Questions to answer —
- 1) Using the essay on comparing COVID-19 to the flu, decide whether each statement agrees with it. Answer yes or no for each, and quote the words that decide it. (a) The writer stopped using the name WuFlu on March 24. (b) The writer regards the flu as a perfect analogy to COVID-19. (c) A vaccine exists for COVID-19.
- 2) List every way the essay on comparing COVID-19 to the flu gives in which COVID-19 is not like the flu.
- 3) Summarize the essay on comparing COVID-19 to the flu in two sentences.

The Flu, or Not the Flu, That Is the Question

 

Whether ’tis nobler in the mind to suffer the slings and arrows of outrageous rhetoric, or to take arms against a sea of analogies, and by opposing end them.

I remain puzzled about the passions ignited by comparisons of COVID-19 to the flu. Full disclosure: I’m the sort of reckless miscreant who regularly compares COVID-19 to the flu. In fact, I called it the WuFlu in my initial posts on the subject, though I discontinued this practice on March 24, when I found a new data source demonstrating that reported cases in New York City had skyrocketed starting March 19.

Flu manchu. The Kung Flu Pandemic. One Flu Over the Cuckoo’s Nest. Me and you and a dog named Flu. I just can’t stop myself sometimes.

I find the flu to be an excellent, but not perfect, analogy to COVID-19. I’m less interested in arguing the case, than in exploring why the use of this particular analogy, and this particular word, seems to prompt anger in a number of generally thoughtful and sober-minded people.

I’m going to start by trying to “steel-man” the other side of the argument, by presenting ways that COVID-19 is not like the flu.

  1. SARS-COV-2 is technically a different virus than the flu, and part of an entirely different family of viruses.
  2. COVID-19 is significantly more deadly than the flu (at least more deadly than any flu we’ve seen in a century).
  3. COVID-19 may be substantially more contagious than the flu.  (This remains unclear, but seems plausible based on what I know.)
  4. We have a vaccine for the flu, but no vaccine for COVID-19.

Data section —
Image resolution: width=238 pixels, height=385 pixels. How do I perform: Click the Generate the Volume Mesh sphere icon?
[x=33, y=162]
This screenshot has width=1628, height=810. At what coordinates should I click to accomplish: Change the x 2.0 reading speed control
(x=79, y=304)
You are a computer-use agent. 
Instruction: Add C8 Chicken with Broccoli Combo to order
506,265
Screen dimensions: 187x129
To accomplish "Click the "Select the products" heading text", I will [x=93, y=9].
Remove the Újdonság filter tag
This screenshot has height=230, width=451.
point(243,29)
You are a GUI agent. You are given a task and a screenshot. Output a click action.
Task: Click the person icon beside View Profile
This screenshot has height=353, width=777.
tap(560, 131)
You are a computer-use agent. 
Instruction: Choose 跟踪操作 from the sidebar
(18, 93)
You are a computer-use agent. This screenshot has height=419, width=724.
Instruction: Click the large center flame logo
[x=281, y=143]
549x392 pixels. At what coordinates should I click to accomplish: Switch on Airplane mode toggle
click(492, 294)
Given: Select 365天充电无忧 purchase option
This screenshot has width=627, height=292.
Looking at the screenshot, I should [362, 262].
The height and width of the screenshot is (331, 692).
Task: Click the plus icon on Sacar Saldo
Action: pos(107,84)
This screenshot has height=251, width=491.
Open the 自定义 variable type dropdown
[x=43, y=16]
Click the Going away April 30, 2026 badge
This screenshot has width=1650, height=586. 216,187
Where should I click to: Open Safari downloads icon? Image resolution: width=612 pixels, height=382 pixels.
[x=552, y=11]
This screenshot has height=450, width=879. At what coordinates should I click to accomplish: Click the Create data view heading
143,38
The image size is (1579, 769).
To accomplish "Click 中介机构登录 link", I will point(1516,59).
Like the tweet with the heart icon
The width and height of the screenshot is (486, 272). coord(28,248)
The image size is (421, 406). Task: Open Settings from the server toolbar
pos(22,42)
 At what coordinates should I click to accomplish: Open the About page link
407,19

Per-task answers —
- 1)
(a) Yes: "I discontinued this practice on March 24"
(b) No: "I find the flu to be an excellent, but not perfect, analogy to COVID-19."
(c) No: "We have a vaccine for the flu, but no vaccine for COVID-19."

- 2)
1. SARS-COV-2 is a different virus than the flu and belongs to an entirely different family of viruses.
2. COVID-19 is significantly more deadly than the flu, at least more deadly than any flu seen in a century.
3. COVID-19 may be substantially more contagious than the flu, though this remains unclear.
4. There is a vaccine for the flu but none for COVID-19.

- 3) The writer often compares COVID-19 to the flu and considers it an excellent but not perfect analogy, and is more interested in exploring why the comparison angers many thoughtful people than in arguing for it. To steel-man the other side, the writer lists ways COVID-19 differs from the flu: it comes from a different virus family, it is significantly more deadly, it may be more contagious, and it has no vaccine.